[Begin Source records]
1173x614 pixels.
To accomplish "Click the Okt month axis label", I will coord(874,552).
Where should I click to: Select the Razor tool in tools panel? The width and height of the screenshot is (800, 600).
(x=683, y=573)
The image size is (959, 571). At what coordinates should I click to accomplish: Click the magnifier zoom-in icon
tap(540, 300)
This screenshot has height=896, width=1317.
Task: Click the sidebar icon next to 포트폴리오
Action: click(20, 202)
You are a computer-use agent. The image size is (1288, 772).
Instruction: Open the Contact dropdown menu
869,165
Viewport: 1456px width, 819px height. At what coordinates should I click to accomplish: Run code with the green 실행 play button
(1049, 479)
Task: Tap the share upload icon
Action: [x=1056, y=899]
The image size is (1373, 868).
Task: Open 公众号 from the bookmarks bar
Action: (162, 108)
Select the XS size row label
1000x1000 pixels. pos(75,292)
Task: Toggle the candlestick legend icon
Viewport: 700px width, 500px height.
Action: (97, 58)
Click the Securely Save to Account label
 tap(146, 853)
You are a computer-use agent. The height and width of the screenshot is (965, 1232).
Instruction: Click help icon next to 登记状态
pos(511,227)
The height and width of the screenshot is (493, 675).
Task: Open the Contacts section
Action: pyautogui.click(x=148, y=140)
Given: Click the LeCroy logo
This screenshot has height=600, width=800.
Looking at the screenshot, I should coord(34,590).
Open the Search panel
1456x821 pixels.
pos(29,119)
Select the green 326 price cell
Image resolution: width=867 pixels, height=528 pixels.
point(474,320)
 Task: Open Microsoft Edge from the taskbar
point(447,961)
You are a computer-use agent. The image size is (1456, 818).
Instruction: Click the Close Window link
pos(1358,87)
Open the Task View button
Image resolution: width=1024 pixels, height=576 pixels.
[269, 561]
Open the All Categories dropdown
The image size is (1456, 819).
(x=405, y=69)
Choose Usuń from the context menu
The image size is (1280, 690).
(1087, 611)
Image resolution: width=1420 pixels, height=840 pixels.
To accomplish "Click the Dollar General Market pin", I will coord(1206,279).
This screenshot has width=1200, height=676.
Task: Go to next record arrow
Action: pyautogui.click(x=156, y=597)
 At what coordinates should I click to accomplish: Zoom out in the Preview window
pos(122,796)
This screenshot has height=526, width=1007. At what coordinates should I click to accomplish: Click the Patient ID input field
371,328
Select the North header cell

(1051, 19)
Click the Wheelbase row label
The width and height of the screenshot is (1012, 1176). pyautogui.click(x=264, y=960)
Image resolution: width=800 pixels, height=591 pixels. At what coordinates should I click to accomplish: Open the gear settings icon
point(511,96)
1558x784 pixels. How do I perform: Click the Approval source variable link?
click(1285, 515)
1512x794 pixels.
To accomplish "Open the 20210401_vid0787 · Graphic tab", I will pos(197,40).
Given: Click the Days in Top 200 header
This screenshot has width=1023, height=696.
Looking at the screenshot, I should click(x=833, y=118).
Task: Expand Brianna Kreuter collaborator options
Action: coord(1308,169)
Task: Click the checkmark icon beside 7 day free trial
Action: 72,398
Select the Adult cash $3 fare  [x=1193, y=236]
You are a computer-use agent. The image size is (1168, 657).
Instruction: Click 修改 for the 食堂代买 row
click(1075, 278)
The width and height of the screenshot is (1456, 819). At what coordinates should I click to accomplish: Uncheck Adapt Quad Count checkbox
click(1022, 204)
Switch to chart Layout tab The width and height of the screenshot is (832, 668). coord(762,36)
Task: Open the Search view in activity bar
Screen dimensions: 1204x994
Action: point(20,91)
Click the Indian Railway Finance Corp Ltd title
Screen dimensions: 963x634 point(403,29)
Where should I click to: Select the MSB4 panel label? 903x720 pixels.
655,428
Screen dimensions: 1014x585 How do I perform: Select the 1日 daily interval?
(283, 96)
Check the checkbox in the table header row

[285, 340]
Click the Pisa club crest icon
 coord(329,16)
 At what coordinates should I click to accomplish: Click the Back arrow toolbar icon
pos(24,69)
[End Source records]
Reproduce every record above, swapping "computer-use agent" for "GUI agent" and leaving everything else unchanged.

__Problem solution__
1173x614 pixels.
To accomplish "Click the Okt month axis label", I will coord(874,552).
Where should I click to: Select the Razor tool in tools panel? The width and height of the screenshot is (800, 600).
(x=683, y=573)
The image size is (959, 571). At what coordinates should I click to accomplish: Click the magnifier zoom-in icon
tap(540, 300)
This screenshot has height=896, width=1317.
Task: Click the sidebar icon next to 포트폴리오
Action: click(20, 202)
You are a GUI agent. The image size is (1288, 772).
Instruction: Open the Contact dropdown menu
869,165
Viewport: 1456px width, 819px height. At what coordinates should I click to accomplish: Run code with the green 실행 play button
(1049, 479)
Task: Tap the share upload icon
Action: [x=1056, y=899]
The image size is (1373, 868).
Task: Open 公众号 from the bookmarks bar
Action: (162, 108)
Select the XS size row label
1000x1000 pixels. pos(75,292)
Task: Toggle the candlestick legend icon
Viewport: 700px width, 500px height.
Action: (97, 58)
Click the Securely Save to Account label
 tap(146, 853)
You are a GUI agent. The height and width of the screenshot is (965, 1232).
Instruction: Click help icon next to 登记状态
pos(511,227)
The height and width of the screenshot is (493, 675).
Task: Open the Contacts section
Action: pyautogui.click(x=148, y=140)
Given: Click the LeCroy logo
This screenshot has height=600, width=800.
Looking at the screenshot, I should coord(34,590).
Open the Search panel
1456x821 pixels.
pos(29,119)
Select the green 326 price cell
Image resolution: width=867 pixels, height=528 pixels.
point(474,320)
 Task: Open Microsoft Edge from the taskbar
point(447,961)
You are a GUI agent. The image size is (1456, 818).
Instruction: Click the Close Window link
pos(1358,87)
Open the Task View button
Image resolution: width=1024 pixels, height=576 pixels.
[269, 561]
Open the All Categories dropdown
The image size is (1456, 819).
(x=405, y=69)
Choose Usuń from the context menu
The image size is (1280, 690).
(1087, 611)
Image resolution: width=1420 pixels, height=840 pixels.
To accomplish "Click the Dollar General Market pin", I will coord(1206,279).
This screenshot has width=1200, height=676.
Task: Go to next record arrow
Action: pyautogui.click(x=156, y=597)
 At what coordinates should I click to accomplish: Zoom out in the Preview window
pos(122,796)
This screenshot has height=526, width=1007. At what coordinates should I click to accomplish: Click the Patient ID input field
371,328
Select the North header cell

(1051, 19)
Click the Wheelbase row label
The width and height of the screenshot is (1012, 1176). pyautogui.click(x=264, y=960)
Image resolution: width=800 pixels, height=591 pixels. At what coordinates should I click to accomplish: Open the gear settings icon
point(511,96)
1558x784 pixels. How do I perform: Click the Approval source variable link?
click(1285, 515)
1512x794 pixels.
To accomplish "Open the 20210401_vid0787 · Graphic tab", I will pos(197,40).
Given: Click the Days in Top 200 header
This screenshot has width=1023, height=696.
Looking at the screenshot, I should click(x=833, y=118).
Task: Expand Brianna Kreuter collaborator options
Action: coord(1308,169)
Task: Click the checkmark icon beside 7 day free trial
Action: 72,398
Select the Adult cash $3 fare  [x=1193, y=236]
You are a GUI agent. The image size is (1168, 657).
Instruction: Click 修改 for the 食堂代买 row
click(1075, 278)
The width and height of the screenshot is (1456, 819). At what coordinates should I click to accomplish: Uncheck Adapt Quad Count checkbox
click(1022, 204)
Switch to chart Layout tab The width and height of the screenshot is (832, 668). coord(762,36)
Task: Open the Search view in activity bar
Screen dimensions: 1204x994
Action: point(20,91)
Click the Indian Railway Finance Corp Ltd title
Screen dimensions: 963x634 point(403,29)
Where should I click to: Select the MSB4 panel label? 903x720 pixels.
655,428
Screen dimensions: 1014x585 How do I perform: Select the 1日 daily interval?
(283, 96)
Check the checkbox in the table header row

[285, 340]
Click the Pisa club crest icon
 coord(329,16)
 At what coordinates should I click to accomplish: Click the Back arrow toolbar icon
pos(24,69)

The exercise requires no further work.